Delius (photograph of the composer being read to in his garden by a German nurse); and autograph and typed letters signed by Vaughan Williams (2, and a drawing of the composer by Gwyneth Cole, 1946), Charles Hallé, Noel Rawsthorne (2), Humphrey Searle (2 autograph letters signed and an inscribed score of his Divertimento for flute and strings), George Grossmith (autograph musical quotation from ‘See me dance the polka’, 14 November 1895), Julius Harrison (autograph musical score of Worcester pieces for piano, signed, 1918 [?]), Carl Fuchs (Hallé’s violoncellist, photograph inscribed and signed, 10 August 1905), Marcel Dupré, Paderewski (signature), Bernstein (2 pages, on a correspondence card, 18 July 1985), Lennox Berkeley (2, one with a 3-note musical motif), Imogen Holst (autograph letters signed, 2 pages, 18 December 1974), Hans Gál (5 typed letters signed, and a score of his Huyton Suite, 1948), Hoddinott, Hugh Wood, Arthur Butterworth, Rosamund Strode, Han de Vries, Thea King, Manoug Parikian (2), Norman Del Mar (3), Colin Davis, Adrian Boult, Sir John Barbirolli (1 typed letter signed, and an inscribed and initialled sick bag), George Malcom (2), Eric Crozier, Carl Dolmetsch, Gerard Hoffnung (c.11, and one drawing and an inscribed first-edition copy of ‘The Hoffnung Music Festival’, 1956), Gabriel Howe (sister-in-law of the pianist Denis Matthews; 2 autograph letters signed, one of 17 pages with an anecdote about Malcom Sargent at the Albert Hall bus stop ‘plus 100% smashing young blonde’), Steve Race, John Amis, (2), Charles Mackerras (3), Niky ([Michael Isaacson] two autograph cartoons, one entitled ‘designs for Wagnerian heroine’), Rafael Kubelík (signed score of Mozart’s ‘Prague’ symphony, K.504), Hans Keller, Felix Aprahamian, Raymond Leppard, Christa Landon, Janet Craxton, Edward Heath (autograph letter signed, about ‘Das Land ohne Musik’, with Spiegl’s typed reply), Christopher Hogwood, Julian Lloyd Webber, Gillian Weir
Interesting but I can’t find this sale listed on their website.

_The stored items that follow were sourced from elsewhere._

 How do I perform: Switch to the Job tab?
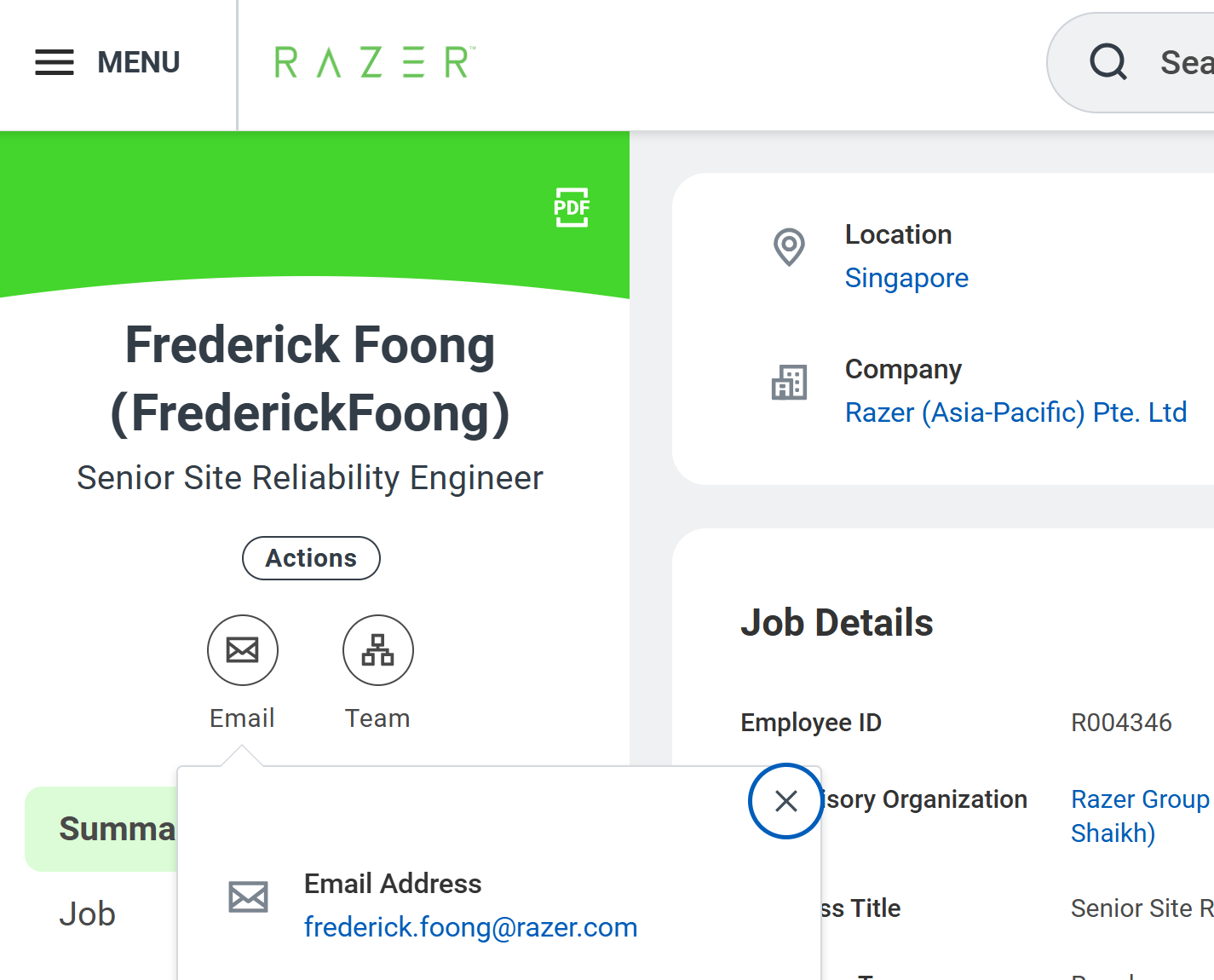pos(88,914)
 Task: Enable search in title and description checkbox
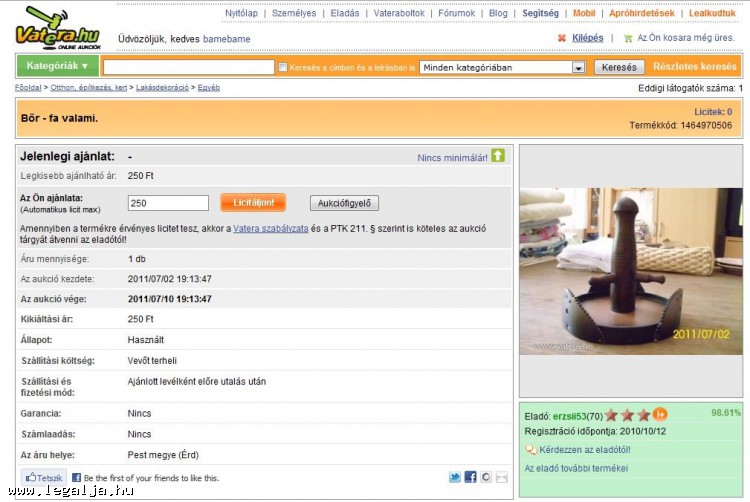tap(283, 68)
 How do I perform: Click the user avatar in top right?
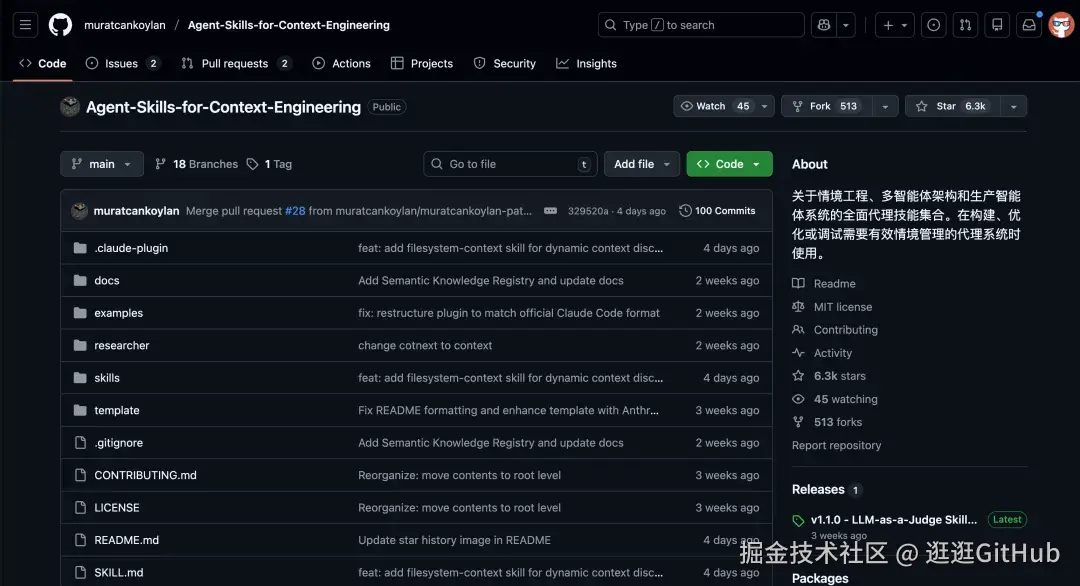[1060, 25]
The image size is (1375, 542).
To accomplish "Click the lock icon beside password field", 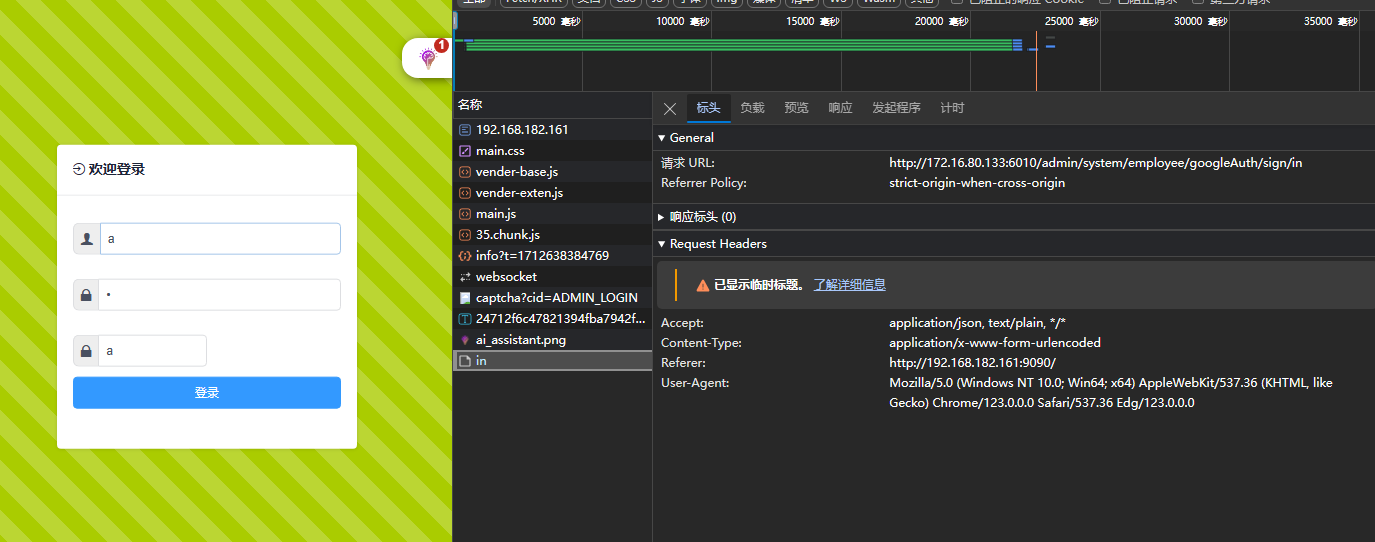I will 87,295.
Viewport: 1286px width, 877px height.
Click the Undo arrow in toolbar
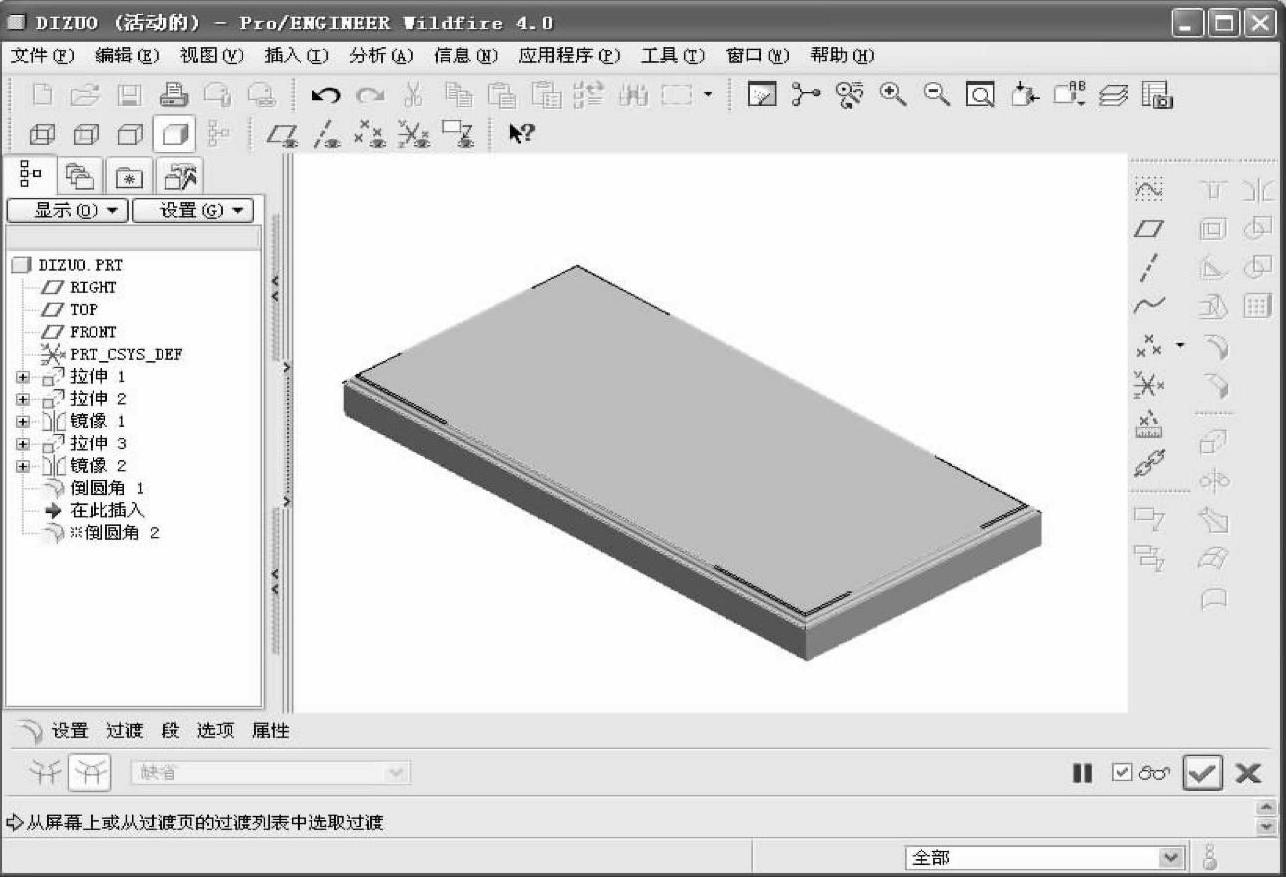pos(325,95)
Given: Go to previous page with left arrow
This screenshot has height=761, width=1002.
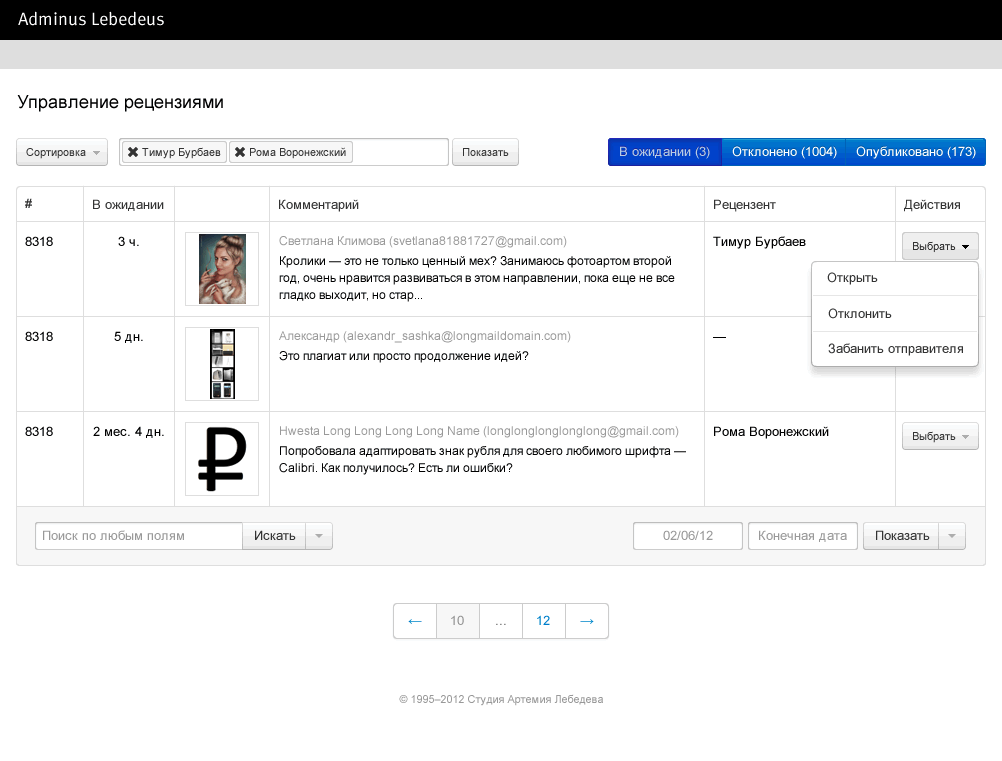Looking at the screenshot, I should [x=415, y=621].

It is being sold as a single lot as part of a bigger sale:
https://www.sothebys.com/en/buy/auction/2024/books-manuscripts-and-music-from-medieval-to-modern/fritz-spiegl-the-music-collection-of-fritz-spiegl
Many thanks. It’s all or nothing then!
Norman says “up for sale at Sotheby’s next week, July 11”. It’s not July 11 yet!
DML, I’ve just found it here: https://www.sothebys.com/en/buy/auction/2024/books-manuscripts-and-music-from-medieval-to-modern/fritz-spiegl-the-music-collection-of-fritz-spiegl
There is a Wikipedia page about Mr. Spiegel; interesting man.
Although usually remembered for being a terrific musical humourist, he was of course also principal flute of the RLPO for over a decade!
An erudite and much-missed broadcaster. Among much else he composed an early-music style jingle for Radio 4, and (I think) arranged the famous Peter Sellers recording of the Beatles’ It’s Been A Hard Day’s Night (Sellers as Olivier as Richard III).
I think I see a signed photo from Efrem Kurtz there too. A terrific conductor who “knew everybody” according to himself (ask the players!)
I’m afraid there was a saying at Radio 3 in the 1990s: “Never work with children, animals or Fritz Spiegl”. I only found this out alas after he failed to deliver a (time-critical) CD note I’d commissioned from him.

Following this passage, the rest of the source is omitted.